• **The request**
From the rows below, pull out every line that contains the word "right" and copy each one whole.

——

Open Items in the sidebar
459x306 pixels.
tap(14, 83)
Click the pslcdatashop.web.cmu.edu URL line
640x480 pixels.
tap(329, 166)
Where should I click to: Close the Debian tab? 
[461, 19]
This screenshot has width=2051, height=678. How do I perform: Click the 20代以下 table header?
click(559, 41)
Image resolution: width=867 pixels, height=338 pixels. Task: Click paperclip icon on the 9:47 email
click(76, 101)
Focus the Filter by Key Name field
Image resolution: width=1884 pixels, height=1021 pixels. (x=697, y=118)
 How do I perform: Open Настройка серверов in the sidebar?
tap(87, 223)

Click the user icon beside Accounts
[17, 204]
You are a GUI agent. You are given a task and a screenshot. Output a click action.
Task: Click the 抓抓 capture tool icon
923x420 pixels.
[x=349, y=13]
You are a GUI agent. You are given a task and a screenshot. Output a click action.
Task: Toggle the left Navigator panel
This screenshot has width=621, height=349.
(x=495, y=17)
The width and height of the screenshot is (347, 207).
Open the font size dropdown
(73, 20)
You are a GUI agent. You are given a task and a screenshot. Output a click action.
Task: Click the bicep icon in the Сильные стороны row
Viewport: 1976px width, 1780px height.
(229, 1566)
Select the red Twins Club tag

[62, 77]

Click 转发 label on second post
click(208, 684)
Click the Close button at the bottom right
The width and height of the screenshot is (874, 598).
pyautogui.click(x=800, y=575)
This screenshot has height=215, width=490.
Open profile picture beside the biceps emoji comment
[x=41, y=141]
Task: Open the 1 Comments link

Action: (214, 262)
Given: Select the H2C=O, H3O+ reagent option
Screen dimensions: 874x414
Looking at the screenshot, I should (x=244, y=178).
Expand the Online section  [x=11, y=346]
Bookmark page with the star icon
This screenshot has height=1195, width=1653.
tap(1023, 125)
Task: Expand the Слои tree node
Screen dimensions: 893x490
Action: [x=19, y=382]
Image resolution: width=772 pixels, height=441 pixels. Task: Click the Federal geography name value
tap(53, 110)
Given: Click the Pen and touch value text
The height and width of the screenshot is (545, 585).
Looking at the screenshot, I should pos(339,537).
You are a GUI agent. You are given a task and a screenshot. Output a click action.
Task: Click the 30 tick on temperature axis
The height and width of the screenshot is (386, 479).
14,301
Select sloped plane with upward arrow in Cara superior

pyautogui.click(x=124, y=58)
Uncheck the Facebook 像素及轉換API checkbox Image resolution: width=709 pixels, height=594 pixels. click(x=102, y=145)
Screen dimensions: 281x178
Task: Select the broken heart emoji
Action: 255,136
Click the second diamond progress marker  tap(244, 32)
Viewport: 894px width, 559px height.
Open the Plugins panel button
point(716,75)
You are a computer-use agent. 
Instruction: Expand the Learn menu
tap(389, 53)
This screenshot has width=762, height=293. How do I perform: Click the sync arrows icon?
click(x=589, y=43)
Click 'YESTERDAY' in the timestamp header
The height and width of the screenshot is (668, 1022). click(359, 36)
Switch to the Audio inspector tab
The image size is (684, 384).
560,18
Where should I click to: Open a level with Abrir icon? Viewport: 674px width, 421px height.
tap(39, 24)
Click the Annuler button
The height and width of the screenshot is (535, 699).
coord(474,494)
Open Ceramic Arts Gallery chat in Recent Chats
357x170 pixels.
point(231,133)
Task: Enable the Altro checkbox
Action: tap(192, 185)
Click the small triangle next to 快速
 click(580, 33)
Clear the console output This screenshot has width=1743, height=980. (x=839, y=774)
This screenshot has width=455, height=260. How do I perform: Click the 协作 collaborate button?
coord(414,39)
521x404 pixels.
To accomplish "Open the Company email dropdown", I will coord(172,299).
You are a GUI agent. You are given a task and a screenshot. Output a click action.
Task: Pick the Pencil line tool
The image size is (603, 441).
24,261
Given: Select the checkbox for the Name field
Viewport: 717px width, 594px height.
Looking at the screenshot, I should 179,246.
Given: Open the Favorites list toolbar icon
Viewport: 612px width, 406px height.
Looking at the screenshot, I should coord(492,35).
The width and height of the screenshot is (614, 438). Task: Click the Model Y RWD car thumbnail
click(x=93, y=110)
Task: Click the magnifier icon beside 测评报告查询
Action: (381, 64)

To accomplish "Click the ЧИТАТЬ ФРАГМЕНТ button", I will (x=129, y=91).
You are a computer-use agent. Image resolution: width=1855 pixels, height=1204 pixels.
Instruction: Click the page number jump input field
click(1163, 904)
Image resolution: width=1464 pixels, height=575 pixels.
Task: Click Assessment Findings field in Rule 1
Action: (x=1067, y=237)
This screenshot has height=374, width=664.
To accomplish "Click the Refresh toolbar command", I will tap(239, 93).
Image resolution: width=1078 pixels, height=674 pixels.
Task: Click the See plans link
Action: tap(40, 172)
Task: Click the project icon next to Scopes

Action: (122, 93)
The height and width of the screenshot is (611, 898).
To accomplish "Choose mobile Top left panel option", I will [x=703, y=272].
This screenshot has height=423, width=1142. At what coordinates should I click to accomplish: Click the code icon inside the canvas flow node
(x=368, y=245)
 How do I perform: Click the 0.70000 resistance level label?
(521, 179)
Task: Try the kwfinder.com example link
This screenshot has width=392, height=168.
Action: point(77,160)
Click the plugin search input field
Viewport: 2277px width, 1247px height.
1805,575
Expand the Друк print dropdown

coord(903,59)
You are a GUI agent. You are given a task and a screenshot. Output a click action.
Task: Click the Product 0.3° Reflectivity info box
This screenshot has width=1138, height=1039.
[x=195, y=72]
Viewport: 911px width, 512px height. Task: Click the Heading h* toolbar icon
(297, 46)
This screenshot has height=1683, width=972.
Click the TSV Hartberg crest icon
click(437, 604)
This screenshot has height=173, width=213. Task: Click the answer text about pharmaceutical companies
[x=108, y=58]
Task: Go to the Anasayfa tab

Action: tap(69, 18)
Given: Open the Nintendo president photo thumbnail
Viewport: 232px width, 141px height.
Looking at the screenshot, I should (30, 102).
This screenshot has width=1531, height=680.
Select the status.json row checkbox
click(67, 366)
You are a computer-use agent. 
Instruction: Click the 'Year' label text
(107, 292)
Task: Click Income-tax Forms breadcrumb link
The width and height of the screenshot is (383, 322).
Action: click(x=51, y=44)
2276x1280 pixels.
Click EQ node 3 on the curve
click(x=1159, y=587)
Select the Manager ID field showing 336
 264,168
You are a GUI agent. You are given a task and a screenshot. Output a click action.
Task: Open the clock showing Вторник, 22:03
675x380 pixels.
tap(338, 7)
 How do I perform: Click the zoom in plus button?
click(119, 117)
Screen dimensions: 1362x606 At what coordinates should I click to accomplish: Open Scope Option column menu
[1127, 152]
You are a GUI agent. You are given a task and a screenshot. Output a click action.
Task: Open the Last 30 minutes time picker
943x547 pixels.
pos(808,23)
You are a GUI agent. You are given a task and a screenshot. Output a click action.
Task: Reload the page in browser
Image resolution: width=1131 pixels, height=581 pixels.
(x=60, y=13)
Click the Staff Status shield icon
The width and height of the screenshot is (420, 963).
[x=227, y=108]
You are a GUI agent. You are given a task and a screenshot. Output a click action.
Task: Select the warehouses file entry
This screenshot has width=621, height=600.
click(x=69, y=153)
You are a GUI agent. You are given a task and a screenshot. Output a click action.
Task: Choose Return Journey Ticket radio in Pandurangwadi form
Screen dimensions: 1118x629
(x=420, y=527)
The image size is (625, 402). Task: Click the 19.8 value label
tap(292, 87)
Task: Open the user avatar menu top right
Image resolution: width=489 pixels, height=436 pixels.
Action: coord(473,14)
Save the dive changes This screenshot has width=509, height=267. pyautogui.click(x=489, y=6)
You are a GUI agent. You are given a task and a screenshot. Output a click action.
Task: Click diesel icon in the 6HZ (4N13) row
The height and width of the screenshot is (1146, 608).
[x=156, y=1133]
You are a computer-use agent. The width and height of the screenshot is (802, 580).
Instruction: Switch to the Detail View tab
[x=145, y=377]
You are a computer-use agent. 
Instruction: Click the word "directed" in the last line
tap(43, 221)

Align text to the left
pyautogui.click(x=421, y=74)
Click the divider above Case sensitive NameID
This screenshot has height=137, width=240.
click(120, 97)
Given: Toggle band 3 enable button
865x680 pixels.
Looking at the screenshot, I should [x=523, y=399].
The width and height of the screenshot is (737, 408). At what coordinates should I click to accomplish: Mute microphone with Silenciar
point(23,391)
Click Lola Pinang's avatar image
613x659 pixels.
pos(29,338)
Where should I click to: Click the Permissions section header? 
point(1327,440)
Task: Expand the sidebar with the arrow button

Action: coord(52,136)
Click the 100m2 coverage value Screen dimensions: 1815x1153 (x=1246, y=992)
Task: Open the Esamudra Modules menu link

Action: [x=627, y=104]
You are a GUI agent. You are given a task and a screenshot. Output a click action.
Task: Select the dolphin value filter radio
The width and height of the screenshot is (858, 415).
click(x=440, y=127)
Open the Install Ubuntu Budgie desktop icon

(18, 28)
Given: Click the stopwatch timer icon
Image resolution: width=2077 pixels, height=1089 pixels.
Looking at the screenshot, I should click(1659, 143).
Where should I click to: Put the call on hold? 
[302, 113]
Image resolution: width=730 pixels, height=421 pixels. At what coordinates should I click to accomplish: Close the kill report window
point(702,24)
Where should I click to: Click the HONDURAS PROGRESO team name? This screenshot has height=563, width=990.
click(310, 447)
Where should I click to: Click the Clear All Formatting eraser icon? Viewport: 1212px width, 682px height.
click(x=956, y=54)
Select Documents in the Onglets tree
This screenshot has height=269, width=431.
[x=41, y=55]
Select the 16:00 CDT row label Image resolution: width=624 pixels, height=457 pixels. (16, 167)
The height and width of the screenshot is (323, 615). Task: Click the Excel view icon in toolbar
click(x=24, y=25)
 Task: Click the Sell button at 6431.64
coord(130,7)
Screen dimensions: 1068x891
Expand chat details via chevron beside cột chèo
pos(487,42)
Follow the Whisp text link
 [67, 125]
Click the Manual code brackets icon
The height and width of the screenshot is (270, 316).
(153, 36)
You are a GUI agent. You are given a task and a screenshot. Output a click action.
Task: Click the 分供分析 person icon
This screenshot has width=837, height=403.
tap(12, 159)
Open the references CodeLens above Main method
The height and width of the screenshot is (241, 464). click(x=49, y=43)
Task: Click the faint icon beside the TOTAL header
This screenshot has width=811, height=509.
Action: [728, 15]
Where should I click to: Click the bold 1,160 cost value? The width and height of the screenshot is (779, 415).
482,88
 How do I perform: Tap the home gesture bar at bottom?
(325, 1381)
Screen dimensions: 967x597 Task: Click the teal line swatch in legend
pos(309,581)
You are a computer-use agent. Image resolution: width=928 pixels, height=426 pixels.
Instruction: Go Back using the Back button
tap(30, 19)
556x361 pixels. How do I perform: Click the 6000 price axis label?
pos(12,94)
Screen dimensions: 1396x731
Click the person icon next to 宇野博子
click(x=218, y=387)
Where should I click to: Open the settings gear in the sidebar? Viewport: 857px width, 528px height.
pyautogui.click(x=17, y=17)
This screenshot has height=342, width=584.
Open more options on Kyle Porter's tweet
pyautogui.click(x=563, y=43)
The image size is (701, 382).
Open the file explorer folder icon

——

• **Written response**
Click the Close button at the bottom right
Task: Open the user avatar menu top right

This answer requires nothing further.